Release Notes: This release is intended as the final release of version 1.3 of the Apache HTTP Server, which has reached end-of-life status. It fixes a security issue in mod_proxy in order to prevent chunk-size integer overflows on platforms where sizeof(int) < sizeof(long).
Release Notes: A flaw was found in the mod_status module. On sites where mod_status is enabled and the status pages were publicly accessible, a cross-site scripting attack was possible. A flaw was found in the mod_imap module. On sites where mod_imap is enabled and an imagemap file is publicly available, a cross-site scripting attack was possible.
Release Notes: This version of Apache is a security fix release only. A possible XSS attack against a site with a public server-status page and ExtendedStatus enabled was fixed. Apache now ensures that the parent process cannot be forced to kill non-child processes by checking scoreboard PID data with parent process privately stored PID data.
Release Notes: This version is principally a bug and security fix release.

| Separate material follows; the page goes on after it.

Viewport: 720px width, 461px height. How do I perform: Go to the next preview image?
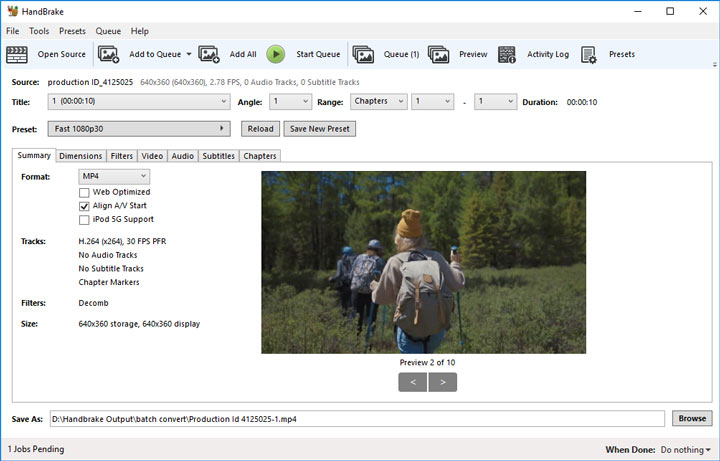[x=442, y=381]
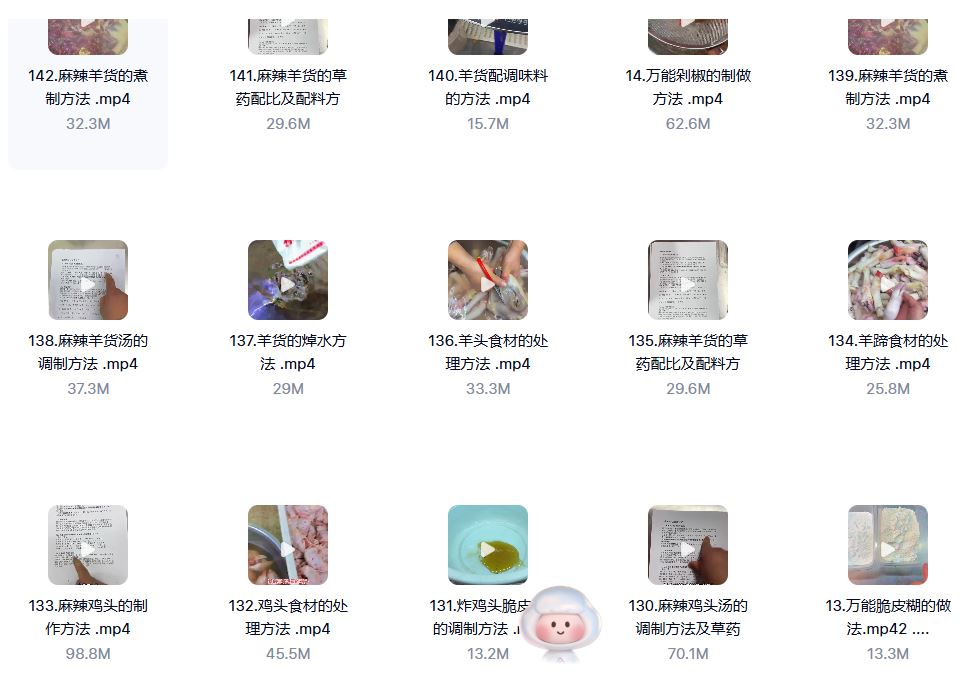
Task: Play the 13.万能脆皮糊的做法 video
Action: [x=888, y=545]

Release Notes: This release fixes a potential buffer overflow with escaped characters in the SSI tag string. Responses from a remote server are rejected if sent an invalid (negative) Content-Length. Additionally, this release fixes query string handling for proxied URLs, a 0 bytes write into random memory position, nonce string calculation since 1.3.31 (which would force re-authentication for every connection if AuthDigestRealmSeed was not configured), and a trivial bug in mod_log_forensic that caused the child to segfault with certain invalid requests.
Release Notes: Fixes for the security vulnerability noted in CAN-2002-0839 regarding ownership permissions of System V shared memory-based scoreboards, the security vulnerability noted in CAN-2002-0840 regarding a cross-site scripting vulnerability in the default error page when using wildcard DNS, and the security vulnerability noted in CAN-2002-0843 regarding some possible overflows in ab.c which could be exploited by a malicious server.
Release Notes: A 5 year old potential NULL referencing problem was fixed in the CGI module. It is now ensured that a result value is set in ap_strtol before being returned. Additionally, changes were made to address and close the security issues in CAN-2002-0392 (mitre.org) [CERT VU#944335].